+++ Recorded information
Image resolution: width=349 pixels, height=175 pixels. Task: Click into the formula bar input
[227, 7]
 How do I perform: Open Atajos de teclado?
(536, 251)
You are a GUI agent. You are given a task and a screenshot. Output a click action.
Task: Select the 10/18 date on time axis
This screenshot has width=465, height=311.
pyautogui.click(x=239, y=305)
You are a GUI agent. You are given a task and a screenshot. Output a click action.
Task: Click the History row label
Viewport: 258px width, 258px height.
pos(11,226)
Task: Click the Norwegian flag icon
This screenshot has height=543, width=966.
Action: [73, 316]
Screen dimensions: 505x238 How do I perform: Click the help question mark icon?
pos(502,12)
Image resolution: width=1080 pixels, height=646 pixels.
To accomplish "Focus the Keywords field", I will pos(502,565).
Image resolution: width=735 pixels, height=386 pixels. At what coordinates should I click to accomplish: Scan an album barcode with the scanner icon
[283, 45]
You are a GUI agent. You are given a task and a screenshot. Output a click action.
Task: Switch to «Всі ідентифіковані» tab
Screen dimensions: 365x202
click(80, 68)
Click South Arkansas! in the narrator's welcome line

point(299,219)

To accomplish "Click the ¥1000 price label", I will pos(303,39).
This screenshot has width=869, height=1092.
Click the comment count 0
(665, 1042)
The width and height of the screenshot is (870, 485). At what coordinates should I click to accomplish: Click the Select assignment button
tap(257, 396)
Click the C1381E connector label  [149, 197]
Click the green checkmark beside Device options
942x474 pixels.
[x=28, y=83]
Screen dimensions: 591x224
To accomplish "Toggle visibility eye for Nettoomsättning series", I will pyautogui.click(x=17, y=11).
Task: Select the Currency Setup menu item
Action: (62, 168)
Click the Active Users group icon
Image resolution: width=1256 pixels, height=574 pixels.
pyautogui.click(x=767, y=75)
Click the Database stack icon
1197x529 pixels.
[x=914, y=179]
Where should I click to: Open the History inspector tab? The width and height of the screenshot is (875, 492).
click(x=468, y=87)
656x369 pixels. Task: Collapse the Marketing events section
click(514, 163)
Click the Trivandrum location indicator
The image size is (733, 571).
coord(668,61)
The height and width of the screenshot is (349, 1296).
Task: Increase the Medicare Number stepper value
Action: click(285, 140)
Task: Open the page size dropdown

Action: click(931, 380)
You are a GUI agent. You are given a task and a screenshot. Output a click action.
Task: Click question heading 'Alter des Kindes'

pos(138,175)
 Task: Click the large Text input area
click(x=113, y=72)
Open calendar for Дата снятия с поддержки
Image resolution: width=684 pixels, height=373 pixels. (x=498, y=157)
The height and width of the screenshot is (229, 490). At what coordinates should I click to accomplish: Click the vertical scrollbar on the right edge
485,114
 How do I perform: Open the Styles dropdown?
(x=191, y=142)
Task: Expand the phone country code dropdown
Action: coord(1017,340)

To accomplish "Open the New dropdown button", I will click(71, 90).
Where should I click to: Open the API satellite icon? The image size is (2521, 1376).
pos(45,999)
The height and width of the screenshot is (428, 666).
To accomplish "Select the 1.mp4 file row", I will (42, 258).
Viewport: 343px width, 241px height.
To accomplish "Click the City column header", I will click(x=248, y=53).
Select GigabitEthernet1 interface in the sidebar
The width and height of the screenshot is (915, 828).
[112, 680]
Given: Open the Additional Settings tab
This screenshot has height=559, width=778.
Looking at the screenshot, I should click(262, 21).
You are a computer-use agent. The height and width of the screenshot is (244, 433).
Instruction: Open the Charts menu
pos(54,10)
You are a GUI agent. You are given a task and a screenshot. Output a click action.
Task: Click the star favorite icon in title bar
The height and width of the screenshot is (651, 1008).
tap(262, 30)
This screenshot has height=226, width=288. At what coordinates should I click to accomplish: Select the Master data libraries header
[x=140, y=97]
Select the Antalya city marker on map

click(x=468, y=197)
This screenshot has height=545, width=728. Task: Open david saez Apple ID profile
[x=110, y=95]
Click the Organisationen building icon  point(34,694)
++++++
--- To do ---
Give every line of the material again, exactly.

--- Result ---
Image resolution: width=349 pixels, height=175 pixels. Task: Click into the formula bar input
[227, 7]
 How do I perform: Open Atajos de teclado?
(536, 251)
You are a GUI agent. You are given a task and a screenshot. Output a click action.
Task: Select the 10/18 date on time axis
This screenshot has width=465, height=311.
pyautogui.click(x=239, y=305)
You are a GUI agent. You are given a task and a screenshot. Output a click action.
Task: Click the History row label
Viewport: 258px width, 258px height.
pos(11,226)
Task: Click the Norwegian flag icon
This screenshot has height=543, width=966.
Action: [73, 316]
Screen dimensions: 505x238 How do I perform: Click the help question mark icon?
pos(502,12)
Image resolution: width=1080 pixels, height=646 pixels.
To accomplish "Focus the Keywords field", I will pos(502,565).
Image resolution: width=735 pixels, height=386 pixels. At what coordinates should I click to accomplish: Scan an album barcode with the scanner icon
[283, 45]
You are a GUI agent. You are given a task and a screenshot. Output a click action.
Task: Switch to «Всі ідентифіковані» tab
Screen dimensions: 365x202
click(80, 68)
Click South Arkansas! in the narrator's welcome line

point(299,219)

To accomplish "Click the ¥1000 price label", I will pos(303,39).
This screenshot has width=869, height=1092.
Click the comment count 0
(665, 1042)
The width and height of the screenshot is (870, 485). At what coordinates should I click to accomplish: Click the Select assignment button
tap(257, 396)
Click the C1381E connector label  [149, 197]
Click the green checkmark beside Device options
942x474 pixels.
[x=28, y=83]
Screen dimensions: 591x224
To accomplish "Toggle visibility eye for Nettoomsättning series", I will pyautogui.click(x=17, y=11).
Task: Select the Currency Setup menu item
Action: (62, 168)
Click the Active Users group icon
Image resolution: width=1256 pixels, height=574 pixels.
pyautogui.click(x=767, y=75)
Click the Database stack icon
1197x529 pixels.
[x=914, y=179]
Where should I click to: Open the History inspector tab? The width and height of the screenshot is (875, 492).
click(x=468, y=87)
656x369 pixels. Task: Collapse the Marketing events section
click(514, 163)
Click the Trivandrum location indicator
The image size is (733, 571).
coord(668,61)
The height and width of the screenshot is (349, 1296).
Task: Increase the Medicare Number stepper value
Action: click(285, 140)
Task: Open the page size dropdown

Action: click(931, 380)
You are a GUI agent. You are given a task and a screenshot. Output a click action.
Task: Click question heading 'Alter des Kindes'

pos(138,175)
 Task: Click the large Text input area
click(x=113, y=72)
Open calendar for Дата снятия с поддержки
Image resolution: width=684 pixels, height=373 pixels. (x=498, y=157)
The height and width of the screenshot is (229, 490). At what coordinates should I click to accomplish: Click the vertical scrollbar on the right edge
485,114
 How do I perform: Open the Styles dropdown?
(x=191, y=142)
Task: Expand the phone country code dropdown
Action: coord(1017,340)

To accomplish "Open the New dropdown button", I will click(71, 90).
Where should I click to: Open the API satellite icon? The image size is (2521, 1376).
pos(45,999)
The height and width of the screenshot is (428, 666).
To accomplish "Select the 1.mp4 file row", I will (42, 258).
Viewport: 343px width, 241px height.
To accomplish "Click the City column header", I will click(x=248, y=53).
Select GigabitEthernet1 interface in the sidebar
The width and height of the screenshot is (915, 828).
[112, 680]
Given: Open the Additional Settings tab
This screenshot has height=559, width=778.
Looking at the screenshot, I should click(262, 21).
You are a computer-use agent. The height and width of the screenshot is (244, 433).
Instruction: Open the Charts menu
pos(54,10)
You are a GUI agent. You are given a task and a screenshot. Output a click action.
Task: Click the star favorite icon in title bar
The height and width of the screenshot is (651, 1008).
tap(262, 30)
This screenshot has height=226, width=288. At what coordinates should I click to accomplish: Select the Master data libraries header
[x=140, y=97]
Select the Antalya city marker on map

click(x=468, y=197)
This screenshot has height=545, width=728. Task: Open david saez Apple ID profile
[x=110, y=95]
Click the Organisationen building icon  point(34,694)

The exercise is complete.